One player who has raised his game significantly of late is J.D. Martinez. In August, he hit .394/.475/.768 with 10 home runs and 29 runs driven in. That was good for a 212 wRC+, meaning that he created runs at a level 112 percent above the league average.
He led the Red Sox offense in every single stat listed above. In fact, of the 268 MLB batters to register at least 60 plate appearances in August, only two of them recored a higher weighted runs created plus than Martinez — Nelson Cruz (216) and Alex Bregman (224).
J.D. became the first Red Sox hitter (minimum 80 plate appearances) to post a .750+ SLG during the month of August since David Ortiz did so in 2011 (.836). He’s riding a 4 game multi-hit streak and is batting .448/.500/1.034 over the course of his last seven games.
In terms of what could possibly be fueling his hot streak, there are obviously many possibilities, but after taking a look at some video, I believe it has to do with several adjustments Martinez has made to his swing.
Right from the get-go, J.D. is now angling his bat more upwards. He’s accomplished this through extending his front elbow closer to the plate.

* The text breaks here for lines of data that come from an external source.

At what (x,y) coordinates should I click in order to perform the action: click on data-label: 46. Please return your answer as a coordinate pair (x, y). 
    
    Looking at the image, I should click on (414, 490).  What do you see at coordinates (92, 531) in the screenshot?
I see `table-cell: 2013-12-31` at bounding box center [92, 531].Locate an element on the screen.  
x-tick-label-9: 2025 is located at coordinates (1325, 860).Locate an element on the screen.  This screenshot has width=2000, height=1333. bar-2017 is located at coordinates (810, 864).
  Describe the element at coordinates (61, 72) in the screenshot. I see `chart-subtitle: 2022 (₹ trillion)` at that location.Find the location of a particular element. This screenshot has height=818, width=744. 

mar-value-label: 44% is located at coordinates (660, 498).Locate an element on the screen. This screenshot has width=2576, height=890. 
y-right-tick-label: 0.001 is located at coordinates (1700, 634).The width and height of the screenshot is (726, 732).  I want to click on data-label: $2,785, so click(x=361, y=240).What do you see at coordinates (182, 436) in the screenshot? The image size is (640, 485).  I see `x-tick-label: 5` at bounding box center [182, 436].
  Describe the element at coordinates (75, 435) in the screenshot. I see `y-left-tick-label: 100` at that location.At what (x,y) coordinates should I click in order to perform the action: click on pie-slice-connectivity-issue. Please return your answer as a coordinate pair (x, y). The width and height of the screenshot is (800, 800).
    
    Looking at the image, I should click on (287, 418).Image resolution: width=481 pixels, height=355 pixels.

At the time in which the pitcher is about to release the ball, J.D.’s front foot is raised drastically higher than it was in the early goings of the 2019 campaign. This is likely an effort to both a. generate more power and b. refine his timing.
When his front foot hits the dirt in the top photo, Martinez has already commenced his swing (his hands, bat, and back elbow) are dramatically lower. Theoretically, this would allow him to get more out in front of the baseball, which would result in a higher pull rate. This is exactly what has happened.
|per FanGraphs||2019 March – July||2019 August||Career|
An appealing trait that J.D. brings to the table is that he hits the ball well to all fields.
With that being said, he is still most successful when he pulls the ball into left field, especially this season.
|per FanGraphs||Career AVG||Career SLG||2019 AVG||2019 SLG|
In starting his swing earlier, J.D. has also improved his walks-to-strikeouts ratio. From the beginning of the season through July, he walked 9.9 percent and struck out 20.2 percent of the time. In August, he walked far more frequently (12.7 percent) and simultaneously struck out less often (16.9 percent).
In August, he was able to lay off of more pitches outside of the strike-zone as well. This increased level of selectivity did not hinder his ability to make pitchers pay when they threw it over the strike-zone. J.D. actually swung at strikes more regularly than he did in the past.
If Boston is to pull of a miracle, J.D. Martinez’s ridiculously strong play needs to carry over into September.